▶ WHAT TO WORK ON:
Retype, word for word, every line starting at the line with "This screenshot has height=1440, width=665." and ending with the final line of the entries; skip the pictures.

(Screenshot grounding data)
********************

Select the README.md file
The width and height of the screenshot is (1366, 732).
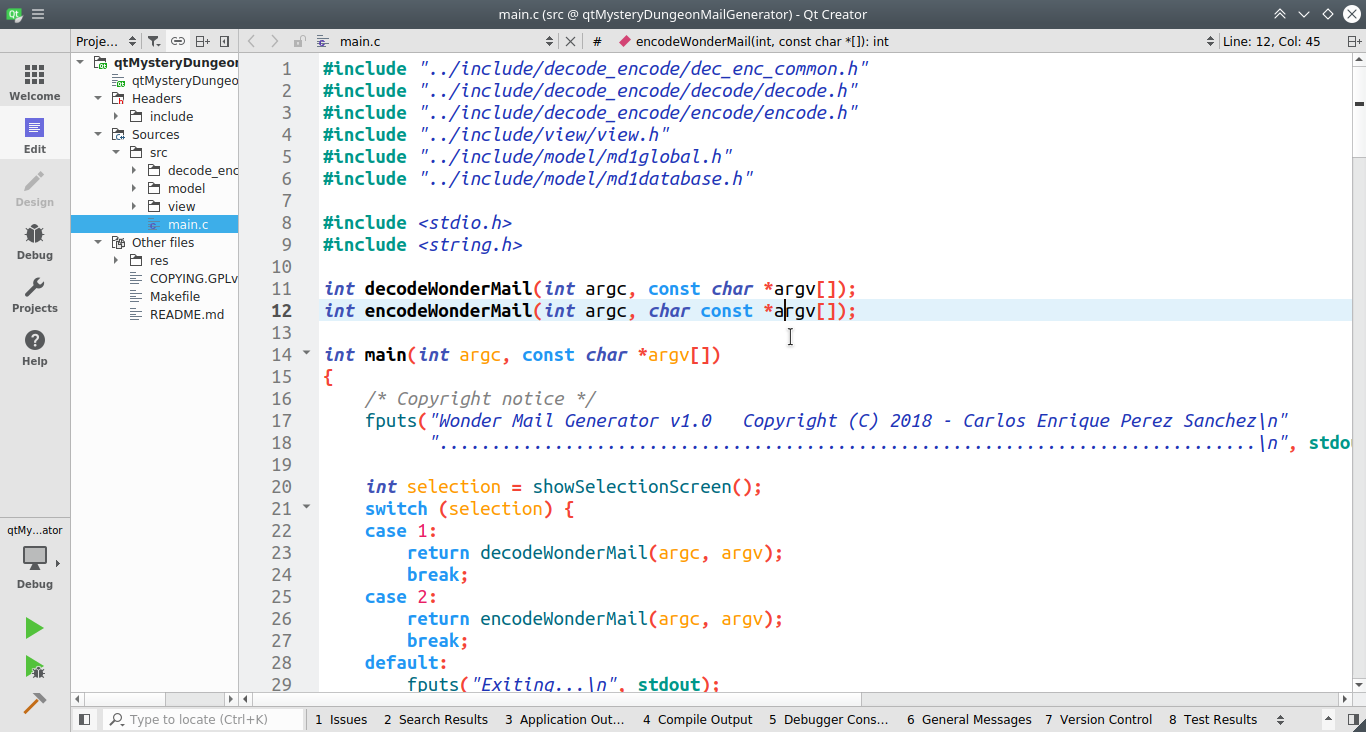click(186, 315)
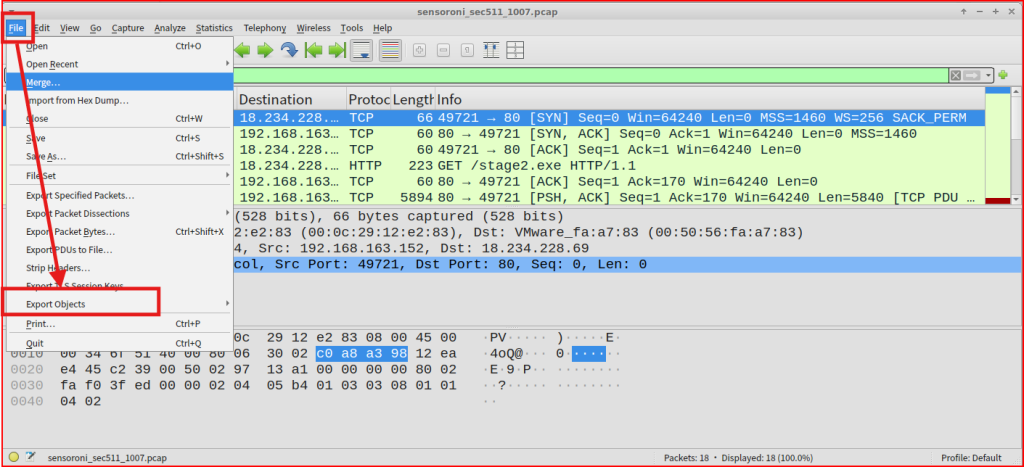Select the GET /stage2.exe HTTP packet row
The image size is (1024, 467).
point(600,165)
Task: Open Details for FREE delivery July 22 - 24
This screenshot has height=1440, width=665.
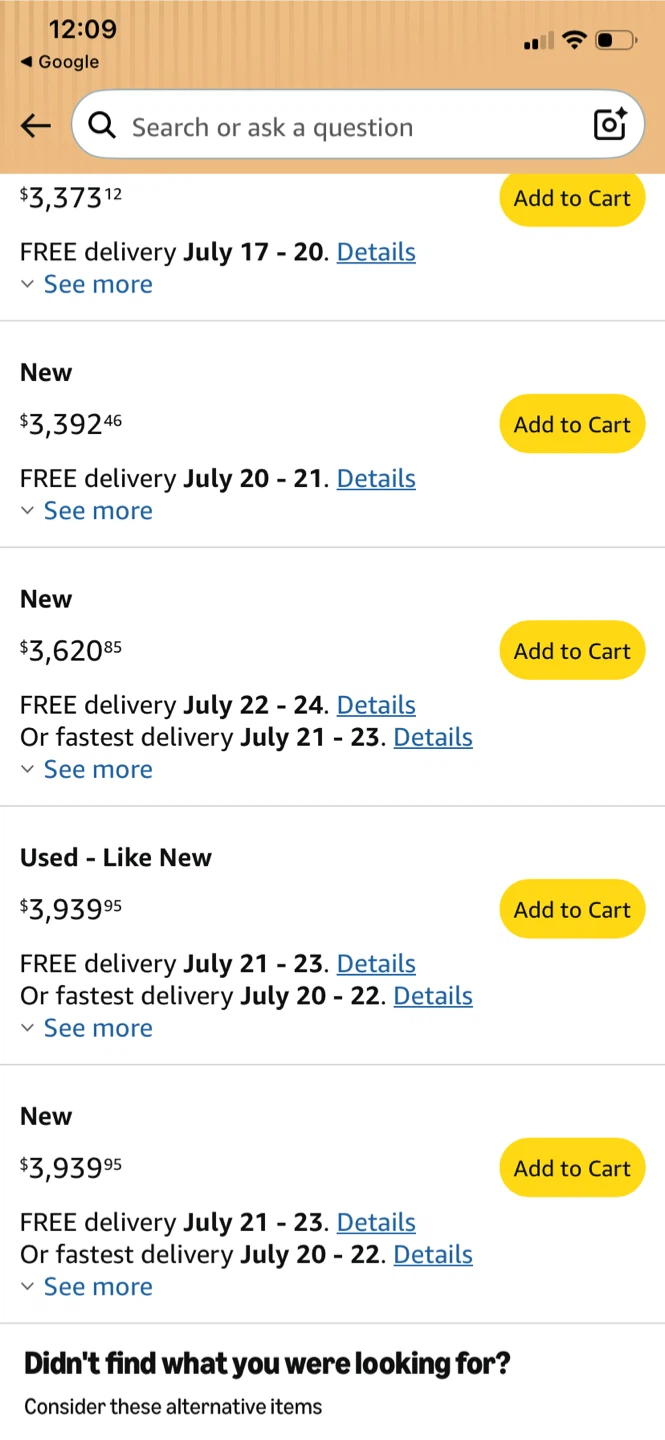Action: pyautogui.click(x=376, y=705)
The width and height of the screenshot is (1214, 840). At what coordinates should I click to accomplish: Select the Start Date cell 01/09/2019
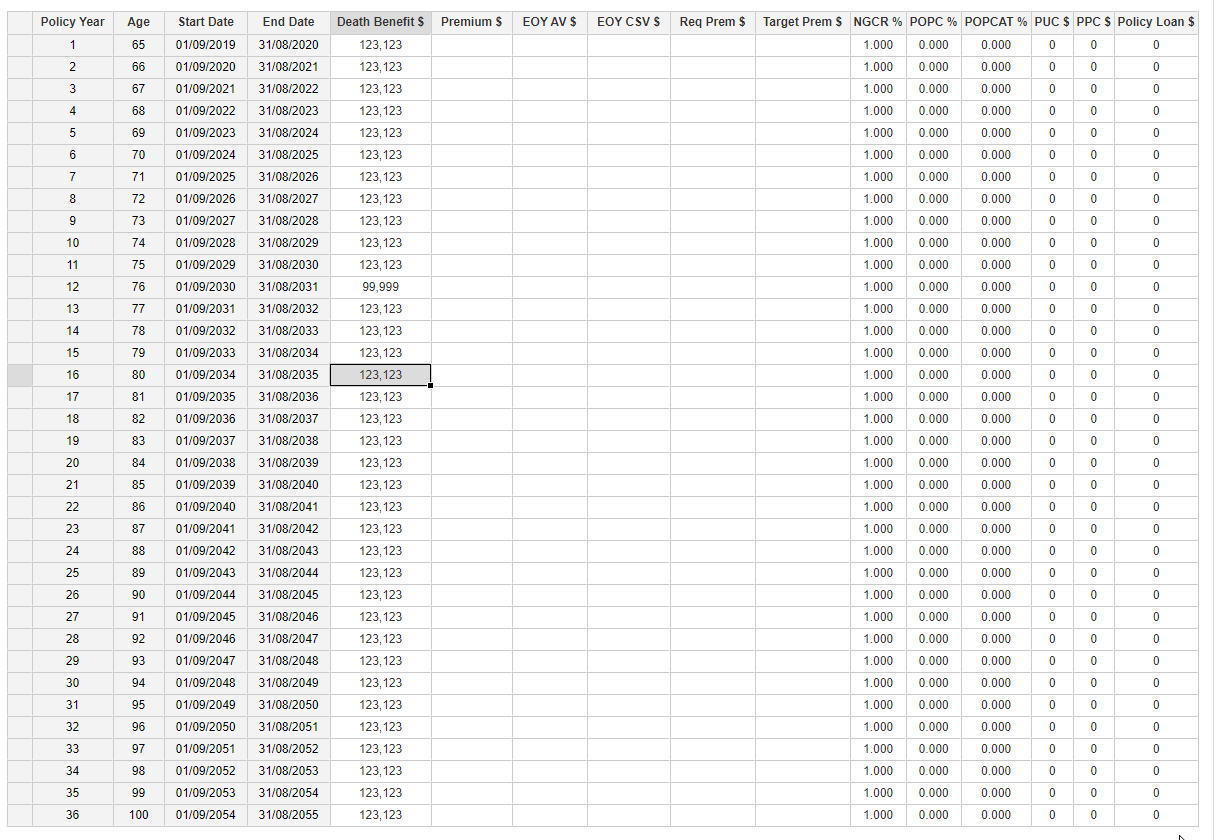[206, 45]
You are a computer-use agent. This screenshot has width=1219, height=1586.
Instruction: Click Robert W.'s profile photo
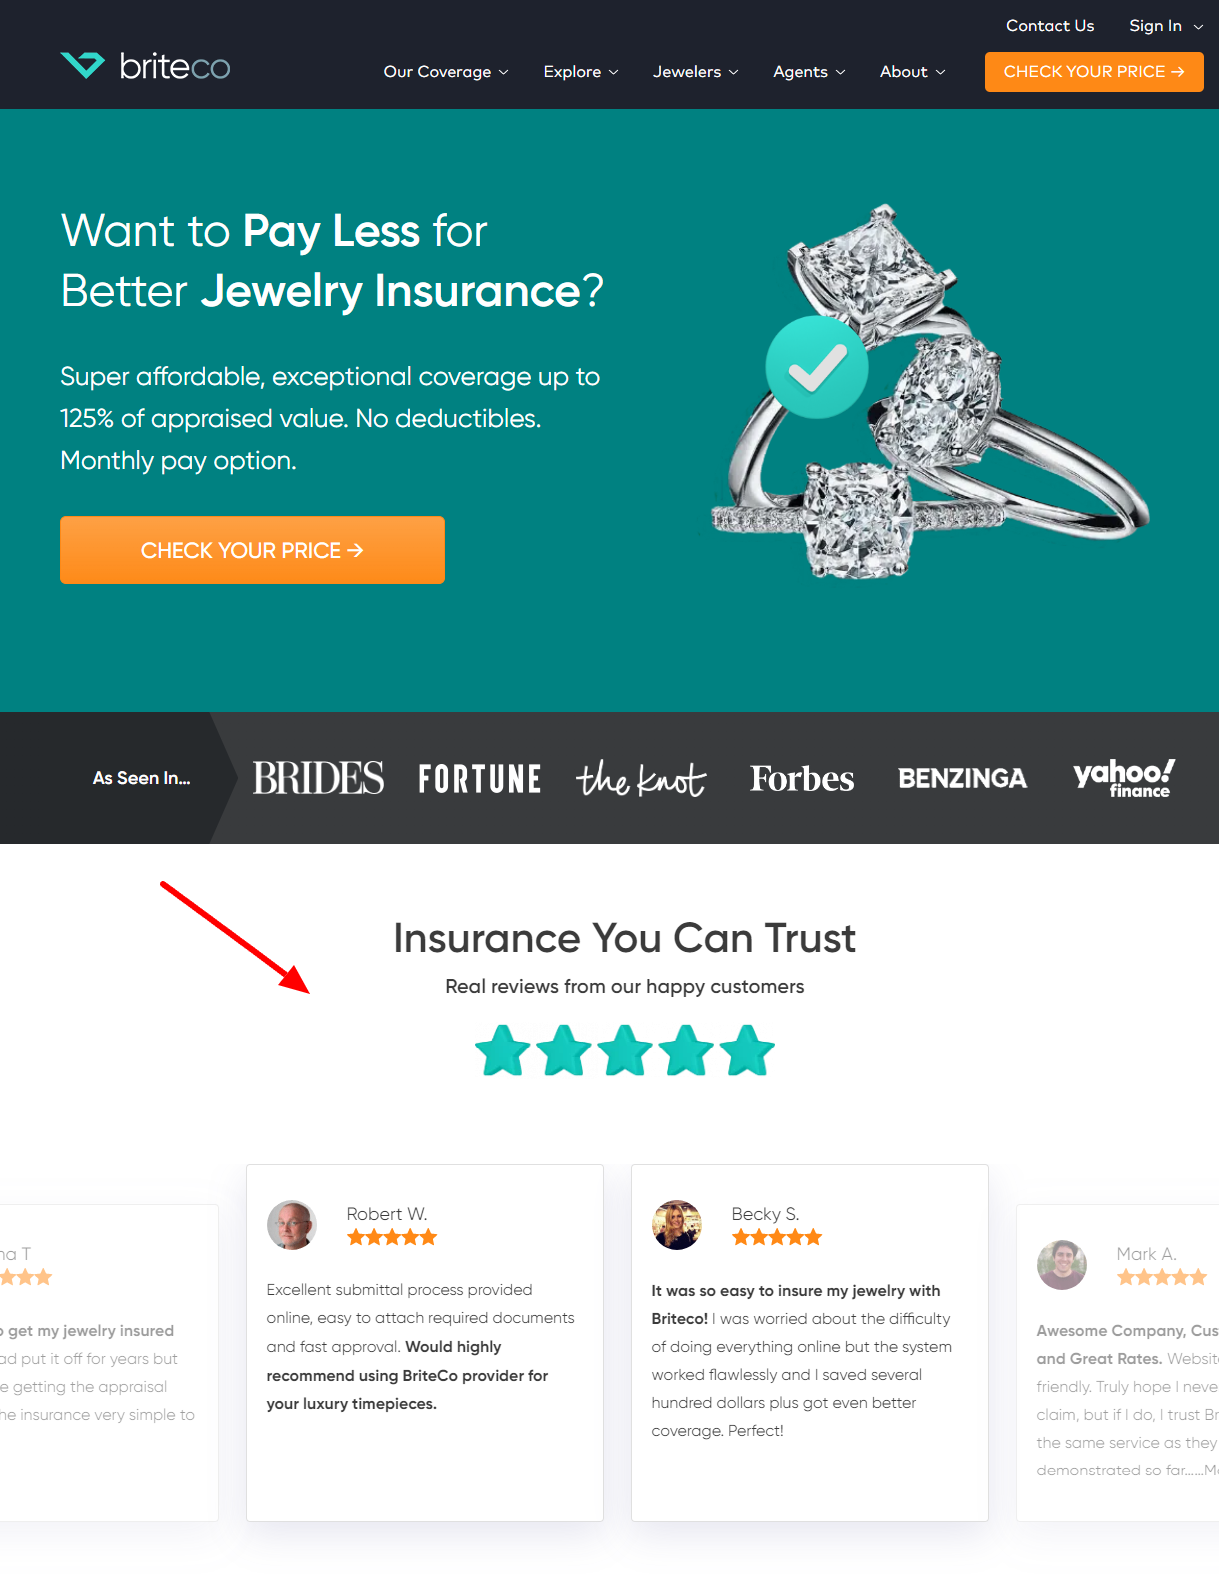pos(292,1225)
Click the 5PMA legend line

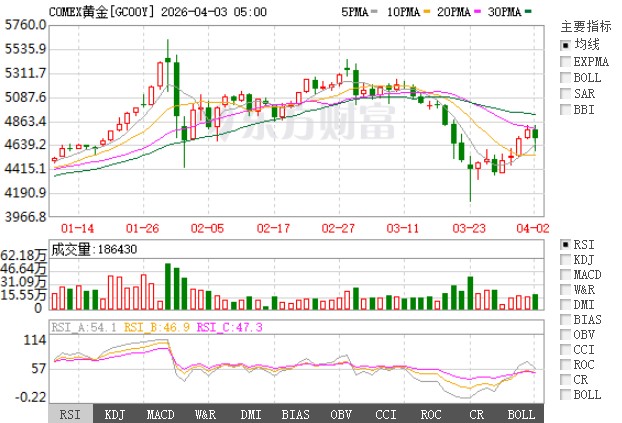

********************

▶ RESPONSE AREA:
This screenshot has height=1440, width=665.
Action: pyautogui.click(x=376, y=705)
The width and height of the screenshot is (1214, 840). At what coordinates should I click to accomplish: Select the Start Date cell 01/09/2019
[206, 45]
You are a computer-use agent. This screenshot has width=1219, height=1586.
Instruction: Click Robert W.'s profile photo
pos(292,1225)
Click the 5PMA legend line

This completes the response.